----- Supplied data -----

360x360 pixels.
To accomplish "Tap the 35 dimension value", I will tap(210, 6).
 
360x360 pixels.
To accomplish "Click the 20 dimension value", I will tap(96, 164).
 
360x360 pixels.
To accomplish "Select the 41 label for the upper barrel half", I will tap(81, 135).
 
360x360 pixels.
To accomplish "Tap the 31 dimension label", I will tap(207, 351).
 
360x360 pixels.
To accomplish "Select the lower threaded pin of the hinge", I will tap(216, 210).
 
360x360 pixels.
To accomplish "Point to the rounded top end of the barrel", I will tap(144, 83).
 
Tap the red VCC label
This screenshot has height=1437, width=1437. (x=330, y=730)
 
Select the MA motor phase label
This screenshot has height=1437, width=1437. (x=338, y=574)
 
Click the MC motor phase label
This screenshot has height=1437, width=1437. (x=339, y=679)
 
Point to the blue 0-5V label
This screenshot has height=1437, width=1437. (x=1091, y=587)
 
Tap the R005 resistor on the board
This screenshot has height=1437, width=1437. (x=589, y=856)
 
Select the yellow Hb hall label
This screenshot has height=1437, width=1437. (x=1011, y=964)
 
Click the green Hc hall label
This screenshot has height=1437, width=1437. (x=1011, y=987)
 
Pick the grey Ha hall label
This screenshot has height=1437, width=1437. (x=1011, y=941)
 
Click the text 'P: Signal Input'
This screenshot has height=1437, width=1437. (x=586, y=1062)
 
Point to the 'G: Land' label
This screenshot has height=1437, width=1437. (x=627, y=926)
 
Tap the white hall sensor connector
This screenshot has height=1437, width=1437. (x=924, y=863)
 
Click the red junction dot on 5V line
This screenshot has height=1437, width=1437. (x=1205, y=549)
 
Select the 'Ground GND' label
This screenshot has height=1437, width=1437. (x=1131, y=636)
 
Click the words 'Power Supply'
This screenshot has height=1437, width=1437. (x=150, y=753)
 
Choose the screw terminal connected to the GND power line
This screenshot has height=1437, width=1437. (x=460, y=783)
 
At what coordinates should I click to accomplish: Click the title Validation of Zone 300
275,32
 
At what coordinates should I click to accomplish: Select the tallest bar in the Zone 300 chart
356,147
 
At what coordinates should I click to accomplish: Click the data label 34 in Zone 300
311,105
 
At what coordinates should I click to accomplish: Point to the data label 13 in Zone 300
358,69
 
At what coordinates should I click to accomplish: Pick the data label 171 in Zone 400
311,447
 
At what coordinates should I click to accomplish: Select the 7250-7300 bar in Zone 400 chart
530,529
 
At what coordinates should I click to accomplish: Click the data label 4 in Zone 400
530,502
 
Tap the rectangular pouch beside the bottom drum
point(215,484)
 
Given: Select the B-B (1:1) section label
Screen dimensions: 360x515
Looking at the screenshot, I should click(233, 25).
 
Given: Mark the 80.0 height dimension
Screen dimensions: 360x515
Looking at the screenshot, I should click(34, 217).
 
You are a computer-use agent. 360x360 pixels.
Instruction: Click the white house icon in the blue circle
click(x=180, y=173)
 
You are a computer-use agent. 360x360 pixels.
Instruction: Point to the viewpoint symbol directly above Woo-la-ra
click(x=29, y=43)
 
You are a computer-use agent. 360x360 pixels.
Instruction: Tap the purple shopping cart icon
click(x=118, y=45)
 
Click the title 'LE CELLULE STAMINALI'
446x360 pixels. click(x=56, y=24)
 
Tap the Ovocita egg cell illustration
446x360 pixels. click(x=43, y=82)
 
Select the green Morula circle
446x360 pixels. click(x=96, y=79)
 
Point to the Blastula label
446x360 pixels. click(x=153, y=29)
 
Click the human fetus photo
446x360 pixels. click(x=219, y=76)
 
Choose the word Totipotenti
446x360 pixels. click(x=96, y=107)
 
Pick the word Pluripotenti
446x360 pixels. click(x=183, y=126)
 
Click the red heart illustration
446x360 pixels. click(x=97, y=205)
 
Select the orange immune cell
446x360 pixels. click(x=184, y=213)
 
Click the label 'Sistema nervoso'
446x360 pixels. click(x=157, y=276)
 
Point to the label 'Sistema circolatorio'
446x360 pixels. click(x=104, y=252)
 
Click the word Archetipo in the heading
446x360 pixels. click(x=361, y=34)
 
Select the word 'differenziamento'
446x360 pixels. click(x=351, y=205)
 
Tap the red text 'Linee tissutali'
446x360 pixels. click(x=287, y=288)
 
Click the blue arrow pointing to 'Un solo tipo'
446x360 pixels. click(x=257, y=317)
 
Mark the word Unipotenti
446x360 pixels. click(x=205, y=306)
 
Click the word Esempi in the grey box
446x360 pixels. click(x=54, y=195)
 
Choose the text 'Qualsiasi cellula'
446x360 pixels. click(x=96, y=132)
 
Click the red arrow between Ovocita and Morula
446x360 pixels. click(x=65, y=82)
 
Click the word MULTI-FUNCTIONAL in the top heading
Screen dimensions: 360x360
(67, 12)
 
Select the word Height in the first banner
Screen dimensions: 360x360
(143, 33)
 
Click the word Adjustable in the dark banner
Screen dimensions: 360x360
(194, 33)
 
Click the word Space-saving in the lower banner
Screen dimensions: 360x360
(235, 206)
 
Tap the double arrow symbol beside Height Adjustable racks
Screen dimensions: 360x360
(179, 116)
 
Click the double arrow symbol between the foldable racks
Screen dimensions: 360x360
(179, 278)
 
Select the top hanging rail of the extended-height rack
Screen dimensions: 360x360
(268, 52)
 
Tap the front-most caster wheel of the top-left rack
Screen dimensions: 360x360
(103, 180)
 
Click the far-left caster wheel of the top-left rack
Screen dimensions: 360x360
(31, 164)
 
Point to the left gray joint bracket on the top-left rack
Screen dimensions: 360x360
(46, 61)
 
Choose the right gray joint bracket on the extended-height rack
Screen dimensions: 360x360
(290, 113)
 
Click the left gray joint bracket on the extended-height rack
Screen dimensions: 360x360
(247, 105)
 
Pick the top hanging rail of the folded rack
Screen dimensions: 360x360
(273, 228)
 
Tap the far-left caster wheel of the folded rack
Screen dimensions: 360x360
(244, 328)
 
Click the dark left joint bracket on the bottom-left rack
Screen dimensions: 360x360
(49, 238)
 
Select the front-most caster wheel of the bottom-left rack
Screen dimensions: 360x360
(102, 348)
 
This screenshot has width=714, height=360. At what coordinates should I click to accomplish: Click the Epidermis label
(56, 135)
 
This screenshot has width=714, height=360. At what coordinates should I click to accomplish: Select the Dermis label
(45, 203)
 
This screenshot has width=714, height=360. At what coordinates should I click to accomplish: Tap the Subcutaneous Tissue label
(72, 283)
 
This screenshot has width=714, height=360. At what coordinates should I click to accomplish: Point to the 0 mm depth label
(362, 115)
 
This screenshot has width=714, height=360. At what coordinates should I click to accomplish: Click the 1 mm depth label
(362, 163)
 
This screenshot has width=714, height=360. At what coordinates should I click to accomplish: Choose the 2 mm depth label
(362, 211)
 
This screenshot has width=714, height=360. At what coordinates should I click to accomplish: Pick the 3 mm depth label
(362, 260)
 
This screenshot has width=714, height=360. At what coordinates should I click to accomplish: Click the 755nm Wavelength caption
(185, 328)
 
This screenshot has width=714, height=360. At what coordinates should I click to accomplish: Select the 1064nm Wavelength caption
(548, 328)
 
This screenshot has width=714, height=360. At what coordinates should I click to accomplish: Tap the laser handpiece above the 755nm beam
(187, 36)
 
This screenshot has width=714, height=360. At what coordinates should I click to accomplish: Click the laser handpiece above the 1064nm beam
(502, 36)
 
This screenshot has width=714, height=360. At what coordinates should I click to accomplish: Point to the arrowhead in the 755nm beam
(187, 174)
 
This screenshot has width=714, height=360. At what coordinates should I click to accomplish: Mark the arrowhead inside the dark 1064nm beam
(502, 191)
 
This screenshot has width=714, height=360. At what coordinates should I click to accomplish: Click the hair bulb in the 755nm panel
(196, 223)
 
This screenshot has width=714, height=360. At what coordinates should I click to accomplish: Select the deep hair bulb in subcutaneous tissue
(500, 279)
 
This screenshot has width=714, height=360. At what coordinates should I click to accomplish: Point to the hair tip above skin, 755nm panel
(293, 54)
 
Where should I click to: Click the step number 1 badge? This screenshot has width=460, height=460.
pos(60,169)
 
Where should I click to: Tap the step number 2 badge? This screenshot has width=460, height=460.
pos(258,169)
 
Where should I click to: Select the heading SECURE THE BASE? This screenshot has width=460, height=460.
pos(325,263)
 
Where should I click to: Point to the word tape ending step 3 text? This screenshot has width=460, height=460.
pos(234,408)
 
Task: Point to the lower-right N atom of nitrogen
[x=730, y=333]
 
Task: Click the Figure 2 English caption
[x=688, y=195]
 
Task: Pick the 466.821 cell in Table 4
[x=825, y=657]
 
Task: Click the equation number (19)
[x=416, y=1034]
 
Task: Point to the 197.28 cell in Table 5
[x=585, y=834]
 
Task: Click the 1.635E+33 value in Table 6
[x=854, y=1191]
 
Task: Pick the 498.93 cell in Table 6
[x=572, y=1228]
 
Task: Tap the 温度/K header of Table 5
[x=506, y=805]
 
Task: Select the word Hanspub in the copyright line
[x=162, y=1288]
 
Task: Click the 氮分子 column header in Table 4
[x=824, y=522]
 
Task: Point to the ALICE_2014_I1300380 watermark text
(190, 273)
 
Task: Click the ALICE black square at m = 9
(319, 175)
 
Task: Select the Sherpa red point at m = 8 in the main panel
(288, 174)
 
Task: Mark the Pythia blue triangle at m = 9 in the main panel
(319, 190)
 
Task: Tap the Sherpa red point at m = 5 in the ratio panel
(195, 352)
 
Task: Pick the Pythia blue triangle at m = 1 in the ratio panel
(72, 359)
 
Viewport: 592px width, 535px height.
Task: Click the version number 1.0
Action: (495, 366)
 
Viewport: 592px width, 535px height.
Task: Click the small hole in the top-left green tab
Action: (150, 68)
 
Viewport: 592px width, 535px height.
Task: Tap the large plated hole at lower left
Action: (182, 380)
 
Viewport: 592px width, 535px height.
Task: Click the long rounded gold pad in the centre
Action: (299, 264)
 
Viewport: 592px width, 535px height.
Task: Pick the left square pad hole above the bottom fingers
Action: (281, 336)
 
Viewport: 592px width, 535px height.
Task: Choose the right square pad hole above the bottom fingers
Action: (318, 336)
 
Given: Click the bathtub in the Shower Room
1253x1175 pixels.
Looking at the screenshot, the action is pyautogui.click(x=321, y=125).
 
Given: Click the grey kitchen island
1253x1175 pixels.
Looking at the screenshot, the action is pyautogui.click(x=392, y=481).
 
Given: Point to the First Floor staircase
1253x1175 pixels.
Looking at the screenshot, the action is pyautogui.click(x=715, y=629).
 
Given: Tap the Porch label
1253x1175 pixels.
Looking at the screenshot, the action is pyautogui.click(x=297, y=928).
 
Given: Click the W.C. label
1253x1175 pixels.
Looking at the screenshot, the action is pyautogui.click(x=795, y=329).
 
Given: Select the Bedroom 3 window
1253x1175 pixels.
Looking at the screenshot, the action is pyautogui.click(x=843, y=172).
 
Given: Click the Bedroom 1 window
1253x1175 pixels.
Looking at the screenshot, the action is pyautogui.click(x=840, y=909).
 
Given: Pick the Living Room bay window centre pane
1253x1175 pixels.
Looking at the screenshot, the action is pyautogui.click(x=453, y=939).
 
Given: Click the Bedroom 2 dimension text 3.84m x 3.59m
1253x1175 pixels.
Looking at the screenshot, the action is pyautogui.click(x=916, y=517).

-----

Work to complete> Reproduce, word for word, the part of the material that opens with the line containing "Task: Select the Sherpa" and closes with the line containing "Action: (318, 336)", including both of those lines.

Answer to this task>
Task: Select the Sherpa red point at m = 8 in the main panel
(288, 174)
 
Task: Mark the Pythia blue triangle at m = 9 in the main panel
(319, 190)
 
Task: Tap the Sherpa red point at m = 5 in the ratio panel
(195, 352)
 
Task: Pick the Pythia blue triangle at m = 1 in the ratio panel
(72, 359)
 
Viewport: 592px width, 535px height.
Task: Click the version number 1.0
Action: (495, 366)
 
Viewport: 592px width, 535px height.
Task: Click the small hole in the top-left green tab
Action: (150, 68)
 
Viewport: 592px width, 535px height.
Task: Tap the large plated hole at lower left
Action: (182, 380)
 
Viewport: 592px width, 535px height.
Task: Click the long rounded gold pad in the centre
Action: (299, 264)
 
Viewport: 592px width, 535px height.
Task: Pick the left square pad hole above the bottom fingers
Action: (281, 336)
 
Viewport: 592px width, 535px height.
Task: Choose the right square pad hole above the bottom fingers
Action: (318, 336)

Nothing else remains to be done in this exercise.